#### What you are asked to do:
Reproduce every line of the following material word for word, leaving nothing out and changing nothing.

(Items from a dataset)
====

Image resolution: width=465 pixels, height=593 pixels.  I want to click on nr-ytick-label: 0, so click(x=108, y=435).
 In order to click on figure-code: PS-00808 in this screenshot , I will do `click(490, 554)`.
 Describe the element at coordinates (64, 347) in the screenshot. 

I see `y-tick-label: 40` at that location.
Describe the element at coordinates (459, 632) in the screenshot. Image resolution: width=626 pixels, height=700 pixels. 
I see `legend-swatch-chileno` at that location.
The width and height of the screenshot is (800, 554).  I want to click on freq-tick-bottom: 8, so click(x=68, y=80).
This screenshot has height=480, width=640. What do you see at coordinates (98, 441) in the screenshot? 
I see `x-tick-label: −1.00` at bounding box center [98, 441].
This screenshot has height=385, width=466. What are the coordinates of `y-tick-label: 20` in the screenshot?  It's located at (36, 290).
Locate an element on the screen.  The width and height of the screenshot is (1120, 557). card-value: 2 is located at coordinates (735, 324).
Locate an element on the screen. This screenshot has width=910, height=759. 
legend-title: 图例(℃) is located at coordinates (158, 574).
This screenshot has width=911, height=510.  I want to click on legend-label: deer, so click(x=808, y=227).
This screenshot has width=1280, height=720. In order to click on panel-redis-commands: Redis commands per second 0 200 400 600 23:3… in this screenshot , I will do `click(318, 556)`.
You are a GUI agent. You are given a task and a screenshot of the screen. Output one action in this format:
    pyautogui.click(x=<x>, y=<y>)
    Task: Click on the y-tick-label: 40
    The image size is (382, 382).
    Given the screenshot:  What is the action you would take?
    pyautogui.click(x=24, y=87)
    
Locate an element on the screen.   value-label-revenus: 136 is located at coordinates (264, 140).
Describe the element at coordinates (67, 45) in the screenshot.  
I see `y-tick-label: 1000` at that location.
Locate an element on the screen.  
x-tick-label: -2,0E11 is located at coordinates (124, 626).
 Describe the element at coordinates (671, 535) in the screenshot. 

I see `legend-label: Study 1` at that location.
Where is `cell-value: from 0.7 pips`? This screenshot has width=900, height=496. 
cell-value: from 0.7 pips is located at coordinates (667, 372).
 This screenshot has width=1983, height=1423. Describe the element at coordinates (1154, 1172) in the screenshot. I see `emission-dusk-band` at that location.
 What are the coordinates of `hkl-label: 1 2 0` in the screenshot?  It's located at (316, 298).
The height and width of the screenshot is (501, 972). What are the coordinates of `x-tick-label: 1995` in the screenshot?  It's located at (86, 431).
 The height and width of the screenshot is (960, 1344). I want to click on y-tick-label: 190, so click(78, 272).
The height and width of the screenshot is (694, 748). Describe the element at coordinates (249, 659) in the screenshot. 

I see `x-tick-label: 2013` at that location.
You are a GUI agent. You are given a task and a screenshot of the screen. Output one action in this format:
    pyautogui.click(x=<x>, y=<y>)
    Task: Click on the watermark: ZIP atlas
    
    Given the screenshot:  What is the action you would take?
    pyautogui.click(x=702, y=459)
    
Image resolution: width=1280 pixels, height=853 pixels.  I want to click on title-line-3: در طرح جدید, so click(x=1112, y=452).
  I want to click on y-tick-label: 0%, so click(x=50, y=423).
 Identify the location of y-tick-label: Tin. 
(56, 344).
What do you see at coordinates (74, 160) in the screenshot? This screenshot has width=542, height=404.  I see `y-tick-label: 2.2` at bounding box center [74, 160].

====

#### Response for this exercise:
Image resolution: width=465 pixels, height=593 pixels.  I want to click on nr-ytick-label: 0, so click(x=108, y=435).
 In order to click on figure-code: PS-00808 in this screenshot , I will do `click(490, 554)`.
 Describe the element at coordinates (64, 347) in the screenshot. 

I see `y-tick-label: 40` at that location.
Describe the element at coordinates (459, 632) in the screenshot. Image resolution: width=626 pixels, height=700 pixels. 
I see `legend-swatch-chileno` at that location.
The width and height of the screenshot is (800, 554).  I want to click on freq-tick-bottom: 8, so click(x=68, y=80).
This screenshot has height=480, width=640. What do you see at coordinates (98, 441) in the screenshot? 
I see `x-tick-label: −1.00` at bounding box center [98, 441].
This screenshot has height=385, width=466. What are the coordinates of `y-tick-label: 20` in the screenshot?  It's located at (36, 290).
Locate an element on the screen.  The width and height of the screenshot is (1120, 557). card-value: 2 is located at coordinates (735, 324).
Locate an element on the screen. This screenshot has width=910, height=759. 
legend-title: 图例(℃) is located at coordinates (158, 574).
This screenshot has width=911, height=510.  I want to click on legend-label: deer, so click(x=808, y=227).
This screenshot has width=1280, height=720. In order to click on panel-redis-commands: Redis commands per second 0 200 400 600 23:3… in this screenshot , I will do `click(318, 556)`.
You are a GUI agent. You are given a task and a screenshot of the screen. Output one action in this format:
    pyautogui.click(x=<x>, y=<y>)
    Task: Click on the y-tick-label: 40
    The image size is (382, 382).
    Given the screenshot:  What is the action you would take?
    pyautogui.click(x=24, y=87)
    
Locate an element on the screen.   value-label-revenus: 136 is located at coordinates (264, 140).
Describe the element at coordinates (67, 45) in the screenshot.  
I see `y-tick-label: 1000` at that location.
Locate an element on the screen.  
x-tick-label: -2,0E11 is located at coordinates (124, 626).
 Describe the element at coordinates (671, 535) in the screenshot. 

I see `legend-label: Study 1` at that location.
Where is `cell-value: from 0.7 pips`? This screenshot has width=900, height=496. 
cell-value: from 0.7 pips is located at coordinates (667, 372).
 This screenshot has width=1983, height=1423. Describe the element at coordinates (1154, 1172) in the screenshot. I see `emission-dusk-band` at that location.
 What are the coordinates of `hkl-label: 1 2 0` in the screenshot?  It's located at (316, 298).
The height and width of the screenshot is (501, 972). What are the coordinates of `x-tick-label: 1995` in the screenshot?  It's located at (86, 431).
 The height and width of the screenshot is (960, 1344). I want to click on y-tick-label: 190, so click(78, 272).
The height and width of the screenshot is (694, 748). Describe the element at coordinates (249, 659) in the screenshot. 

I see `x-tick-label: 2013` at that location.
You are a GUI agent. You are given a task and a screenshot of the screen. Output one action in this format:
    pyautogui.click(x=<x>, y=<y>)
    Task: Click on the watermark: ZIP atlas
    
    Given the screenshot:  What is the action you would take?
    pyautogui.click(x=702, y=459)
    
Image resolution: width=1280 pixels, height=853 pixels.  I want to click on title-line-3: در طرح جدید, so click(x=1112, y=452).
  I want to click on y-tick-label: 0%, so click(x=50, y=423).
 Identify the location of y-tick-label: Tin. 
(56, 344).
What do you see at coordinates (74, 160) in the screenshot? This screenshot has width=542, height=404.  I see `y-tick-label: 2.2` at bounding box center [74, 160].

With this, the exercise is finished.